日本では大学での授業のやり方は、全て各人に任せてあるが、アメリカでは講義ノウハウの指導があるようである。

教員は、学生時代の授業を思い出しながらそれにそって進めるようになる。学生時代に受けた実験、講義のやり方をまねしてきたような感じがする。

 

たとえば、食品学実験や化学実験のやり方はこうである。実験のためのテキスト、あるいはプリントはその授業のはじめに既に学生に手渡してあるが、その日に行なう実験の説明は、その前週の実験の説明の中で行なう。したがって当日の実験は、その前週の実験日に行なった説明に基づいて進める。まずグループ(5−6名)毎に学生を集め、そのグループの輪の中に入り、本日の実験の目的、方法等を一人一人に説明させる。試薬はどのような目的で使うか、加熱の意味は何であるか等である。
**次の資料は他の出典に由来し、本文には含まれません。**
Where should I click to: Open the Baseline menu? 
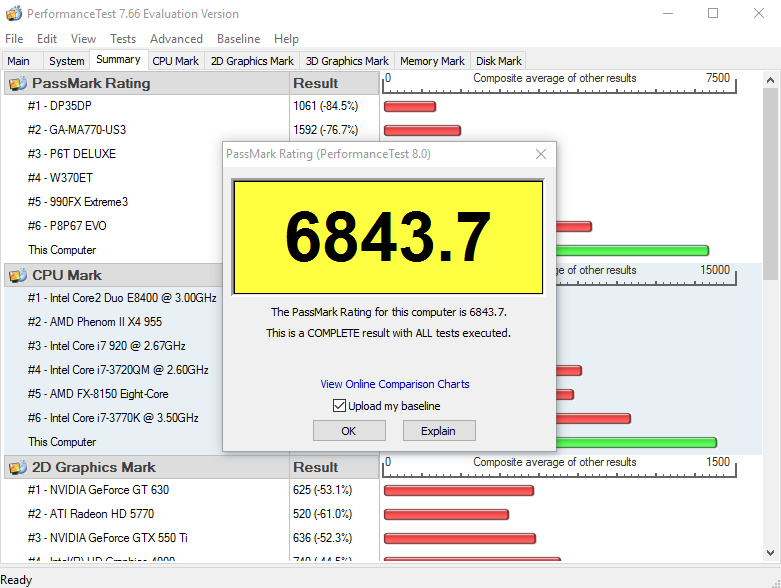click(x=238, y=39)
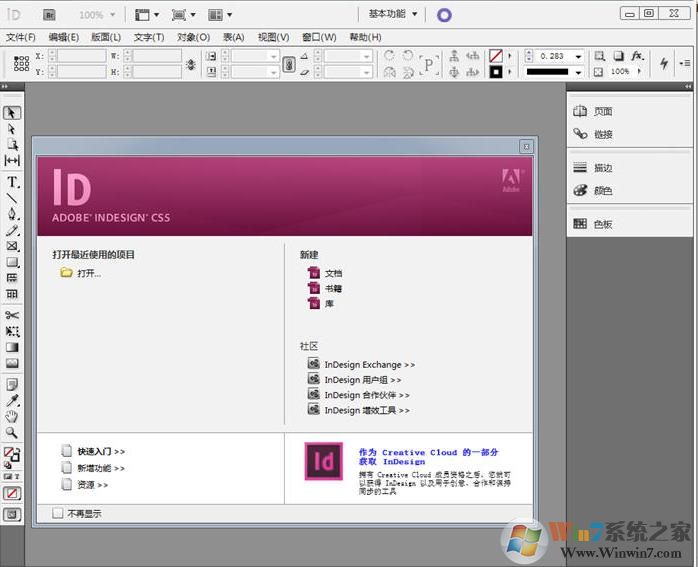The height and width of the screenshot is (567, 698).
Task: Open the 色板 (Swatches) panel
Action: [x=602, y=224]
うまく答えられない場合にはそのグループを自席に追い返し、グループ内でデスカッションさせる。その間、別グループに対応し、その説明が夫々できるようになって初めて実験させるようにした。グループは待ち時間が生じるが、その間、よくグループ内で実験の内容をチェックさせる。

 

早く実験に取りかかりたいので、各グループは夫々真剣になる。うまく説明できない学生は、他の学生の手前真剣にならざるをえない。

 

説明できたグループに試薬、試験器具等を手渡し実験させた。こうすると事前に学生達の目の色が代わり十分に準備してくるようになる。できないときには時間内で実験が終わらぬこともある。

 

講義(1クラス、約40名)は、というと、

講義はマイクを使わずに肉声でやる。スライドは使わない。参考書は座右に置かせる。講義の大切な所はゆっくり何回もしゃべり、ノートに書かせる。文字の書きにくいときには白板に大きく書き、ノートをつくらせるやり方である。これは学生時代にニコニコ笑っていた文学の教授の授業だった。

 

大学時代のゼミの松田先生の授業が今でも興味深く思い出される。先生の授業の中では教え子(院生)の実験データーを講義の中にどしどし入れて、これは誰々君のデーターだといいながらそれがどの雑誌にでて、学問的にどの様な意味があるのかまで説明された。教科書に出てくるデーターと我々の目と先にいる先輩たちの仕事との関連なると、授業は面白く、刺激的であった。

 

小型のIC RECORDER(録音機)があり、長時間記録できる。授業を全て録音し、後で聞くことにしている。こうすると、自分のしゃべり方、スピード等をはっきり反省することができる。自分の授業を聞くべきである。